At minimum you might consider the belly pan. Should be pretty easy to do. On what kind of car do you want to close the grill? Plastic front end? Metal? Usually the grill will be closed if you plan on doing plenty of high speed driving. Your driving should pose no real issues.

Pete : )


----------



## Guest (Mar 20, 2009)

Well I took a look at your little EV. Looks like that vehicle might have a pretty flat underbelly anyway. How bad is the undersides of one of those little cars? Might find some sort of aluminum or something you can form to shape and rivet in place to close off the grill. The put on the grill cover to hide the ugly rivets. 

Pete : )


----------



## dtbaker (Jan 5, 2008)

gottdi said:


> Well I took a look at your little EV. Looks like that vehicle might have a pretty flat underbelly anyway.

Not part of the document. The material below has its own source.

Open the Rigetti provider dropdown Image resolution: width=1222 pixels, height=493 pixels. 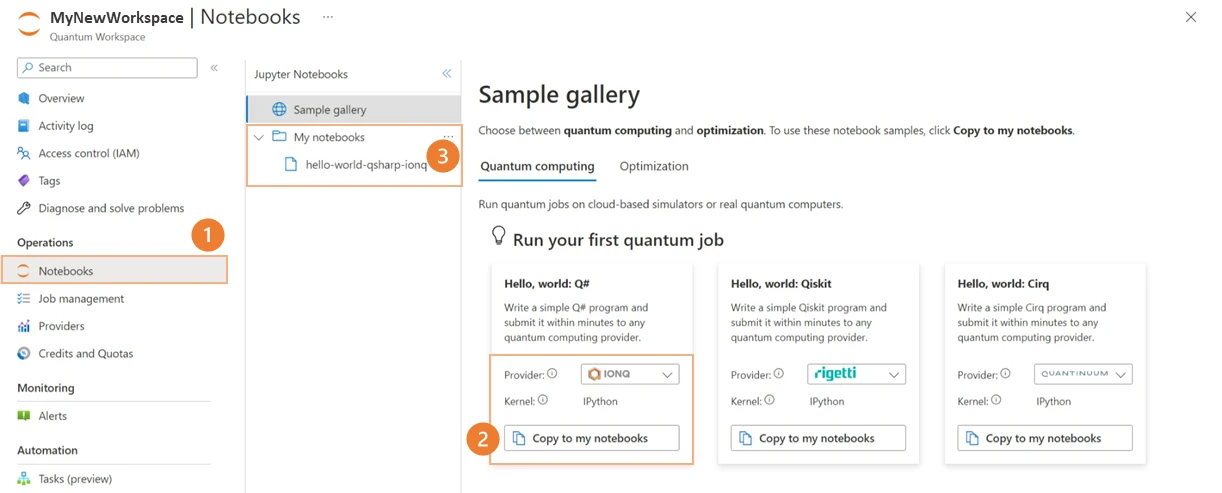click(x=856, y=374)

The front (under the motor) is pretty 'lumpy' and probably has a fair amount of turbulence even at low speeds. I am probably going to do that section no matter what just so I can protect my motor from the occasional water splash, mud, snow, etc.

The front 'grill' used to funnel air thru the radiator, and looks like a nice 'smile' with my white battery cases showing thru, but I m wondering if sealing it over would help the airflow enough to make a discernible difference in efficiency at 35mph. On a bicycle I kow that aero effect starts adding up at speeds over 20mph, but on the absolute horsepower scale its pretty small... noticible on a bike where you only have 1/3 hp, but pretty small percentage on a car using 10-15hp on a flat road just from the frontal area.

The mid section IS pretty smooth, but the the tail behind my battery box could act as a fair 'parachute' the way the rear bumper scoops down. I left bolt threads sticking down from my battery box thinking that I would use them to fit a pan to....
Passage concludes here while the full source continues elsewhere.